In 2000, Seisint Inc. developed a C++-based distributed platform for data processing and querying known as the HPCC Systems platform. This system automatically partitions, distributes, stores and delivers structured, semi-structured, and unstructured data across multiple commodity servers. Users can write data processing pipelines and queries in a declarative dataflow programming language called ECL. Data analysts working in ECL are not required to define data schemas upfront and can rather focus on the particular problem at hand, reshaping data in the best possible manner as they develop the solution. In 2004, LexisNexis acquired Seisint Inc. and their high-speed parallel processing platform and successfully used this platform to integrate the data systems of Choicepoint Inc. when they acquired that company in 2008. In 2011, the HPCC systems platform was open-sourced under the Apache v2.0 License.
CERN and other physics experiments have collected big data sets for many decades, usually analyzed via high-throughput computing rather than the map-reduce architectures usually meant by the current "big data" movement.

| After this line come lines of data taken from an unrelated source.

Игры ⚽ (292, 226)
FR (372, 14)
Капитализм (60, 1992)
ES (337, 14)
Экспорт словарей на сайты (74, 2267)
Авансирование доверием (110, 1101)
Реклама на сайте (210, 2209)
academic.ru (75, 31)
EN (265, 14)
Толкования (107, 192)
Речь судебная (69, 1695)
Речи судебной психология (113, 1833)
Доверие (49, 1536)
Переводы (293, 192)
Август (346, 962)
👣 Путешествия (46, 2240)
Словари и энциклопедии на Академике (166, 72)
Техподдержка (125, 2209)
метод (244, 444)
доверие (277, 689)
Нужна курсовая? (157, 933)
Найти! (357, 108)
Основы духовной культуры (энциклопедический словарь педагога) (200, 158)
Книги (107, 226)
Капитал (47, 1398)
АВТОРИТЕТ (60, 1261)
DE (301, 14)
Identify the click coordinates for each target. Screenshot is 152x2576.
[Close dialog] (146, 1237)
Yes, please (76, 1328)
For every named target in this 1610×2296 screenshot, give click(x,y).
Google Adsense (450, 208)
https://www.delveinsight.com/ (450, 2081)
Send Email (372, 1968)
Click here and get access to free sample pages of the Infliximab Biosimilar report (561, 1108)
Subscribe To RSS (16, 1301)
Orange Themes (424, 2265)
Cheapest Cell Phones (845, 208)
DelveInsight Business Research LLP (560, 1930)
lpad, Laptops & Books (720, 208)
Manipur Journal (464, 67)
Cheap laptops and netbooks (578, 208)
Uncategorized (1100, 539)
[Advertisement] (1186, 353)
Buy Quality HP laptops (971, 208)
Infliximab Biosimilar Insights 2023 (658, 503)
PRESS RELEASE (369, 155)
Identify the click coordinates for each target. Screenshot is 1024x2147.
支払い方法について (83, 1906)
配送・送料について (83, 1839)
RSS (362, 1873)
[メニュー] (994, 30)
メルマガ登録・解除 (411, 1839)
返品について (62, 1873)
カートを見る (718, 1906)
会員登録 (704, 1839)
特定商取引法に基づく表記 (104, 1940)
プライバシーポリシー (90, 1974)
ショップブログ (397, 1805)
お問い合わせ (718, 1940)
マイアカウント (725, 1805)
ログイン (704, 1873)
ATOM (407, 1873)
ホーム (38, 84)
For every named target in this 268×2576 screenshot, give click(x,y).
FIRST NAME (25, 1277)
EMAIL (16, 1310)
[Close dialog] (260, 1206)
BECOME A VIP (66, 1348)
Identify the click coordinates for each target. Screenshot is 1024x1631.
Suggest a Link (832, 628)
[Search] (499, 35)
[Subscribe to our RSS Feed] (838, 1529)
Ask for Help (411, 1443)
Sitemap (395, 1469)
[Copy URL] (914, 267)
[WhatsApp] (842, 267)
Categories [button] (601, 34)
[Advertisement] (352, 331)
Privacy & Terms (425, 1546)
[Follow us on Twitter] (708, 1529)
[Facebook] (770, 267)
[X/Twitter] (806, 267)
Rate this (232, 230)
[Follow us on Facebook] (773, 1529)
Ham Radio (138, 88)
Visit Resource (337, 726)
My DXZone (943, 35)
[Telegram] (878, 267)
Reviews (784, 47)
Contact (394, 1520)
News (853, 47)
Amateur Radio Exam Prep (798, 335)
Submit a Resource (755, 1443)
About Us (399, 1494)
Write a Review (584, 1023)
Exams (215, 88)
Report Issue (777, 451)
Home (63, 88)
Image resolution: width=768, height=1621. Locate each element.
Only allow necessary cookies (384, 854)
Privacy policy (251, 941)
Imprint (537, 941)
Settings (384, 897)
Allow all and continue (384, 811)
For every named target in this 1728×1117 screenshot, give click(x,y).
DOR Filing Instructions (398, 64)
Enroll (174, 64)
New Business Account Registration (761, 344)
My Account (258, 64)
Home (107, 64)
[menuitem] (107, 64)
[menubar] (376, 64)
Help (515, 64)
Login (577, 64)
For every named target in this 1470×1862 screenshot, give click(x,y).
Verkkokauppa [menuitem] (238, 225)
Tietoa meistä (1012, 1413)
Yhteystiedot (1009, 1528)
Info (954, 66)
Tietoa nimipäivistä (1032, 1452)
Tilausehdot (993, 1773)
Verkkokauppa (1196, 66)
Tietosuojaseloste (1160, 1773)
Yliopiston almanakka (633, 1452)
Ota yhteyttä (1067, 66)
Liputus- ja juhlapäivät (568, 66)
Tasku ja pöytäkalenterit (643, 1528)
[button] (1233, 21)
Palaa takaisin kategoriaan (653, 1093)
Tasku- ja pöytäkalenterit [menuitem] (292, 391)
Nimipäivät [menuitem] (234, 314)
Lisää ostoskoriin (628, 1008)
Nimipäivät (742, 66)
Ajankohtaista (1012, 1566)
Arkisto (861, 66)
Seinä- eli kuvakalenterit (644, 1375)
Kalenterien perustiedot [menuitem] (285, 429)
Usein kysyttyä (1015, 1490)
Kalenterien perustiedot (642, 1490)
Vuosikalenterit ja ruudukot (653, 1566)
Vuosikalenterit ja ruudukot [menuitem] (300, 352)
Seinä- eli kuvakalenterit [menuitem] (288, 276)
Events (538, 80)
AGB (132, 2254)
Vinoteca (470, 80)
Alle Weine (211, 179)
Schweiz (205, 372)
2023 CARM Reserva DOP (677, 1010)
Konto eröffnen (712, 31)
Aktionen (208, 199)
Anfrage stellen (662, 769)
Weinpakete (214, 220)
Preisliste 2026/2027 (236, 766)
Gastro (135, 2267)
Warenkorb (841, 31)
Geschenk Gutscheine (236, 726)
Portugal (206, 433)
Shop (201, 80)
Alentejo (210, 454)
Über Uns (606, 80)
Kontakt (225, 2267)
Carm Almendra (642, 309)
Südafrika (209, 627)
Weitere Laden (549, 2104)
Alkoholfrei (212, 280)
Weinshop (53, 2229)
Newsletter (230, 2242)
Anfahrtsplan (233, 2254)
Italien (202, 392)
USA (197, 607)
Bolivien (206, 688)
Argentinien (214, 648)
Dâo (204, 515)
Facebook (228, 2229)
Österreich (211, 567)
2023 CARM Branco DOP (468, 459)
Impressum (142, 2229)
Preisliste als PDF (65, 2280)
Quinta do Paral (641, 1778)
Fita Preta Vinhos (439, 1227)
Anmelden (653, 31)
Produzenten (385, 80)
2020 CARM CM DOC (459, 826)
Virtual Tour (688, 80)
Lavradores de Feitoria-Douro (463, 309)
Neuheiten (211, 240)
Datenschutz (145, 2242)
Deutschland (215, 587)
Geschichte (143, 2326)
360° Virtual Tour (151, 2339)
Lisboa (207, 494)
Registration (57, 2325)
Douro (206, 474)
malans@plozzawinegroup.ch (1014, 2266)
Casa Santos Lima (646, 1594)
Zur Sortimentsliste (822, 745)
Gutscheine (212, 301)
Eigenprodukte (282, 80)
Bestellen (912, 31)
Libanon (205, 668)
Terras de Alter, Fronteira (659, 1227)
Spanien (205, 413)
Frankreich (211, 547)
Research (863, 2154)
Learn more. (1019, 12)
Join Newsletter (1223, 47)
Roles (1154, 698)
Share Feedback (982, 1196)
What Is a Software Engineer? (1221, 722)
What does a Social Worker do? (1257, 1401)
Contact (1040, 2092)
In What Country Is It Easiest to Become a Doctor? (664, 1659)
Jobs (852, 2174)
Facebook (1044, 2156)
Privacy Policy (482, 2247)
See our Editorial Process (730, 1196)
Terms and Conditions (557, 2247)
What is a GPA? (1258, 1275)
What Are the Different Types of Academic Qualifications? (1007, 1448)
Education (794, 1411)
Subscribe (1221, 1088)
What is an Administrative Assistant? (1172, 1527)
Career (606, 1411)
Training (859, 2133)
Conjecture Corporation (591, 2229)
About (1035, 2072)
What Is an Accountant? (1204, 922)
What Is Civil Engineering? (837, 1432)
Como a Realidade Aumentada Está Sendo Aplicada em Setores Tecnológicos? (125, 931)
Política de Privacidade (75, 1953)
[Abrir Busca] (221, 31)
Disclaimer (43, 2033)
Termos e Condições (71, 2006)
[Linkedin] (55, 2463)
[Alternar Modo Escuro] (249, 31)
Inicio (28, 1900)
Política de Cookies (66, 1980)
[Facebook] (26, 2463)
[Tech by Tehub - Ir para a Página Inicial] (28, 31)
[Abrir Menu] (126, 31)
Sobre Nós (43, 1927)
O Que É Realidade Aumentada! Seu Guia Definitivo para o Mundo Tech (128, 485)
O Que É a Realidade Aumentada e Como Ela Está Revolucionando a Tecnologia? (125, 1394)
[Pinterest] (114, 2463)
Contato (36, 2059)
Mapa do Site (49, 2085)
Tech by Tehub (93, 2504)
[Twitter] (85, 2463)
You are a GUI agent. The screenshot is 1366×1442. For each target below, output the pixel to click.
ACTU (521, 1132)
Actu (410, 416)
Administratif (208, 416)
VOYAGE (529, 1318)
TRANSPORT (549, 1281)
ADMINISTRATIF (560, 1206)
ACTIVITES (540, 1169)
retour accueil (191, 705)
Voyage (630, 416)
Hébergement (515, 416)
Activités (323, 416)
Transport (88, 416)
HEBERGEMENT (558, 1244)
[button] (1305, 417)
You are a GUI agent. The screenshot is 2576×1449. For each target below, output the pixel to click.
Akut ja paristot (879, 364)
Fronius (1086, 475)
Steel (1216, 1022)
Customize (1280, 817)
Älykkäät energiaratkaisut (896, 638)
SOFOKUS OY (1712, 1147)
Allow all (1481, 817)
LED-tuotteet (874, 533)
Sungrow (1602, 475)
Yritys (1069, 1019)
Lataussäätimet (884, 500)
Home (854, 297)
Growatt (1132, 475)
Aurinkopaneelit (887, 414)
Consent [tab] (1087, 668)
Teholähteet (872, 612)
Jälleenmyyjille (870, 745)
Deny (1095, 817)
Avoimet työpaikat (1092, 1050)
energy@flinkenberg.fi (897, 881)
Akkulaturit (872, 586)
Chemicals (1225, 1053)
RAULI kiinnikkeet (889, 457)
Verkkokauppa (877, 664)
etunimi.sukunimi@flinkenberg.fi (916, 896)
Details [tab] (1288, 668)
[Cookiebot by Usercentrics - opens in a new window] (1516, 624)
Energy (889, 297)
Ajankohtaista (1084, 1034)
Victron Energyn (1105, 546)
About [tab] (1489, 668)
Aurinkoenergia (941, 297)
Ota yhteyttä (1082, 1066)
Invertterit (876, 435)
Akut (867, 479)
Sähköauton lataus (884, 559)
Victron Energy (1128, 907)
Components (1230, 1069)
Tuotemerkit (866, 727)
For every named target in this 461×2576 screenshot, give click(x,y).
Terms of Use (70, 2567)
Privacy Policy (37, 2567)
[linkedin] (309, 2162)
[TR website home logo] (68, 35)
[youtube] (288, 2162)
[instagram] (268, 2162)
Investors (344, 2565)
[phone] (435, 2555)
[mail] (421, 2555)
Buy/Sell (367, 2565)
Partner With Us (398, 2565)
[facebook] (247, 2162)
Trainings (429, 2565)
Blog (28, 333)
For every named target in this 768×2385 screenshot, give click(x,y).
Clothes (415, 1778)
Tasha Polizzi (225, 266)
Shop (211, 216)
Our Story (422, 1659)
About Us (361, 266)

In 2004, Google published a paper on a process called MapReduce that uses a similar architecture. The MapReduce concept provides a parallel processing model, and an associated implementation was released to process huge amounts of data. With MapReduce, queries are split and distributed across parallel nodes and processed in parallel. The results are then gathered and delivered. The framework was very successful, so others wanted to replicate the algorithm. Therefore, an implementation of the MapReduce framework was adopted by an Apache open-source project named "Hadoop". Apache Spark was developed in 2012 in response to limitations in the MapReduce paradigm, as it adds in-memory processing and the ability to set up many operations.
MIKE2.0 is an open approach to information management that acknowledges the need for revisions due to big data implications identified in an article titled "Big Data Solution Offering". The methodology addresses handling big data in terms of useful permutations of data sources, complexity in interrelationships, and difficulty in deleting individual records.
Studies in 2012 showed that a multiple-layer architecture was one option to address the issues that big data presents. A distributed parallel architecture distributes data across multiple servers; these parallel execution environments can dramatically improve data processing speeds. This type of architecture inserts data into a parallel DBMS, which implements the use of MapReduce and Hadoop frameworks. This type of framework looks to make the processing power transparent to the end-user by using a front-end application server.
The data lake allows an organization to shift its focus from centralized control to a shared model to respond to the changing dynamics of information management. This enables quick segregation of data into the data lake, thereby reducing the overhead time.